- Problem statement -
From the line with "Where should I click to: Click the 信息" through the line with "Where should I click to: Click the Chip", repeat the entries verbatim, both end lines included, and add nothing.

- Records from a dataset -
------------------------------------------------------------------------
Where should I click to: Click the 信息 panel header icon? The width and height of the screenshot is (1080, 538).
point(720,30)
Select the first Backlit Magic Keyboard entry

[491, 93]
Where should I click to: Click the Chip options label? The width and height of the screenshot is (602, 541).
------------------------------------------------------------------------
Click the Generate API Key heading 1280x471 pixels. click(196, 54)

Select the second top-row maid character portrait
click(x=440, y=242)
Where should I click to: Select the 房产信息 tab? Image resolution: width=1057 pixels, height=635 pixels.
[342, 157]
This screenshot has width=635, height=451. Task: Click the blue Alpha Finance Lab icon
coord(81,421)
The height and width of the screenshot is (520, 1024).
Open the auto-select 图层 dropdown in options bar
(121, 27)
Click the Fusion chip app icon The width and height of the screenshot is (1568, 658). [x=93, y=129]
------------------------------------------------------------------------
- Solution -
Where should I click to: Click the 信息 panel header icon? The width and height of the screenshot is (1080, 538).
point(720,30)
Select the first Backlit Magic Keyboard entry

[491, 93]
Where should I click to: Click the Chip options label? The width and height of the screenshot is (602, 541).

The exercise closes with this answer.